<神田川沿いの街 目白台の街と庭園-9>

新江戸川公園⑥

□ 土橋について

 ところで、ここにかけられている土橋に少し興味を引かれました。土橋と言われてはいますが、土橋風に作られた擬木の橋です。つまり、この橋は近代あるいは現代に作られたものということになります。
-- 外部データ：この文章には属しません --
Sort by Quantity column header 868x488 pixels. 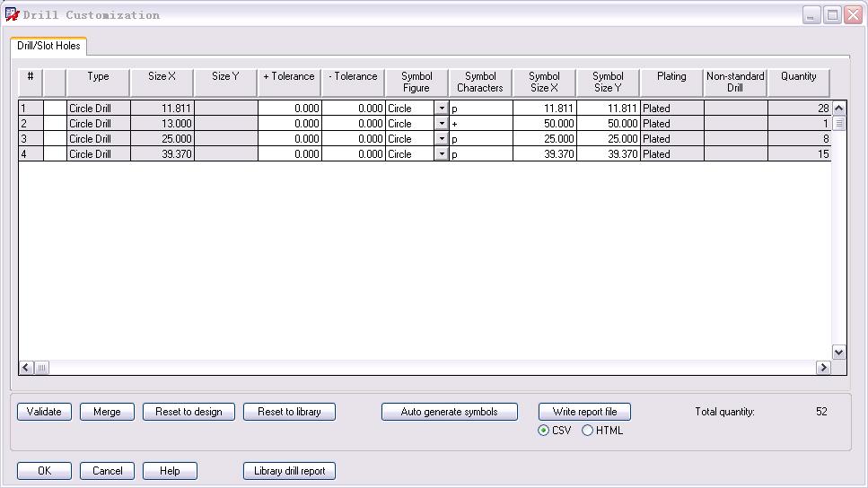click(x=798, y=82)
橋は、真ん中がわずかに高く反っていて、上面の両端に丸太を置き、その間を舗装して土橋の表現を見せていますが、丸太は擬木で作られています。

 

 橋の構造は、コンクリートで橋脚や橋桁を造り、その上に長い六方石をびっしりと敷き詰め、両端を半割の丸太の擬木でおさえ、その間を砂利の洗い出しで仕上げたもので、長い六方石を敷き込んでいるところや、擬木の表層が一部はがれているところなどを見ると、新しいものではないようです。

土橋全景
土橋全景
土橋側面
土橋側面
土橋側面拡大写真
土橋側面拡大写真

 擬木は、案外その歴史が知られていない資材です。日本で最も古い擬木は、新宿御苑にある明治時代に輸入されたものですが、それ以降記録では、大正末から昭和初期に庭園で使われていた事例が記録されています。(『庭園の設計と其実例』椎原兵市・雄山閣・昭和3年)。これは、国産のものであったようです。しかし、現存しているのは、清澄庭園にある傘亭という庭園建築物(昭和7年)や有栖川宮記念公園(昭和9年)の擬木の柵が知られている程度なのです。

 

 ところで、この土橋がいつごろ作られたものか、はっきりとはわかりませんが、新しいと見れば、昭和35年(1960)に東京都が土地を購入して、公園として整備したときのものと考えられますし、古いと見れば、松聲閣の移築時か、細川家の本邸の洋館(現・和敬塾本館)の竣工時昭和11年(1936)の前後に、庭園の改修が行われ、その時に元からあった土橋を擬木にかけ変えたのではないかと考えることができます。

 

 擬木は、昭和初期には、既に庭園に使用されていた事例もあり、戦前のその時期に擬木の橋が使われるのも不自然ではないでしょう。反対に戦後の昭和35年には、長手の六方石を敷き詰めるような工法は、使われていなかったのではないかと思われるのです。

 

 いずれにしても、推測に過ぎないのですが、ちょっと気になって寄り道をしてしまいました。